Donald Trump’s children think he’s an incredible dad
CLEVELAND — After a tumultuous start to the Republican National Convention, and a day dominated by charges that Melania Trump’s speech Monday included plagiarized passages, Donald Trump’s adult children made their debut on the convention stage Tuesday night. Once again, the campaign attempted to present a softer, more human side of the brash New York billionaire turned GOP presidential nominee.
Up first was Tiffany Trump, Donald Trump’s youngest daughter, who has joined her father only rarely on the campaign trail and had never before publicly spoken on behalf of her dad. A recent graduate of the University of Pennsylvania, the 22-year-old is Trump’s only child with his second wife, actress Marla Maples, and spent most of her childhood in California — not in New York, where the rest of the Trump family lives.
Tiffany was clearly interested in refuting the widely held view that her relationship with her father is distant. She spoke of the childhood report cards she still keeps because of “sweet notes he wrote on each and every one of them” and how, when someone close to her died, the first call she received was from him.

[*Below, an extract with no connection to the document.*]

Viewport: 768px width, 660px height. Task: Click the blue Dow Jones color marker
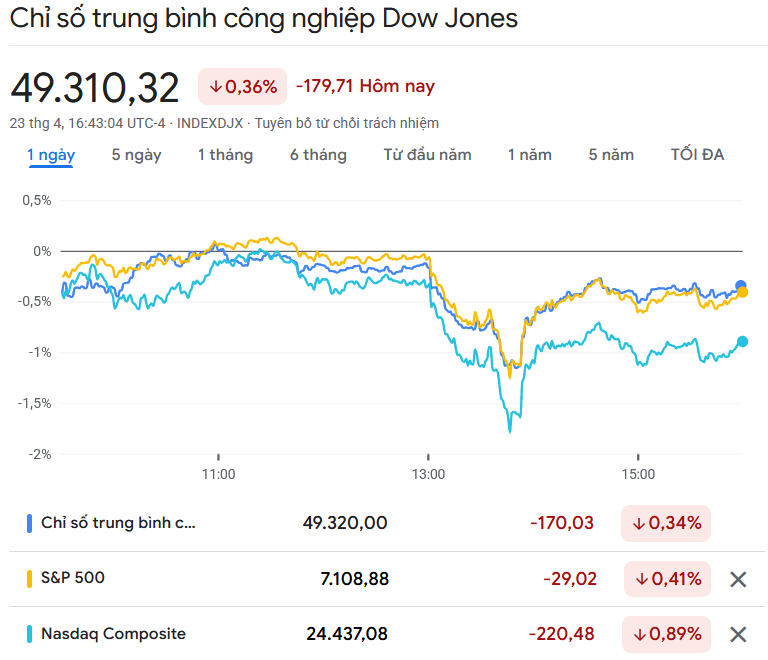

“Donald Trump has never done anything halfway, least of all as a parent,” she declared, describing her father as a “natural-born encourager” who as taken “pride in all that I’ve done so far, no matter how big or small.”
While Melania Trump spoke of her husband’s kindness in her prime-time speech Monday night, Tiffany was the first to include personal anecdotes about the GOP candidate and his relationship with his family.
She told the audience that she often looks forward to introducing him to friends, “especially ones with preconceived notions, because they meet a man with natural charm and no facade,” Tiffany Trump said. “In person, my father is so friendly, so considerate, so funny and so real.”
The Trump campaign has begun relying on the candidate’s children as character witnesses for the real estate mogul, who is viewed negatively by an overwhelming majority of voters.
Donald Trump Jr., the candidate’s oldest son, who has emerged as a close adviser to his father during his presidential run, followed his sister to the stage, where he championed many of his father’s campaign’s proposals, including tougher immigration laws.
But the younger Trump also sought to humanize his father, casting him as an everyman who has never forgotten his roots as a kid growing up in the outer boroughs of New York City. He spoke of how he dreamed big and took on Manhattan real estate developers and ultimately “changed the skyline of New York.”
He also played up his father’s connection to working-class people, insisting that he was never one to hide behind a desk. “He spent his career with regular Americans. He hung out with the guys on construction sites… pouring concrete and hanging Sheetrock,” Trump Jr. said. “He listened to them and he valued their opinions as much and often more than the guys from Harvard and Wharton, locked away in offices, away from the real work.”
And he talked of how his father would take him and his siblings Eric and Ivanka to construction sites to give them a hands-on lesson in the family business from the time they were old enough to walk. He described his father as his “best friend” and “mentor.”
“I am the son of a great man,” Trump Jr. declared.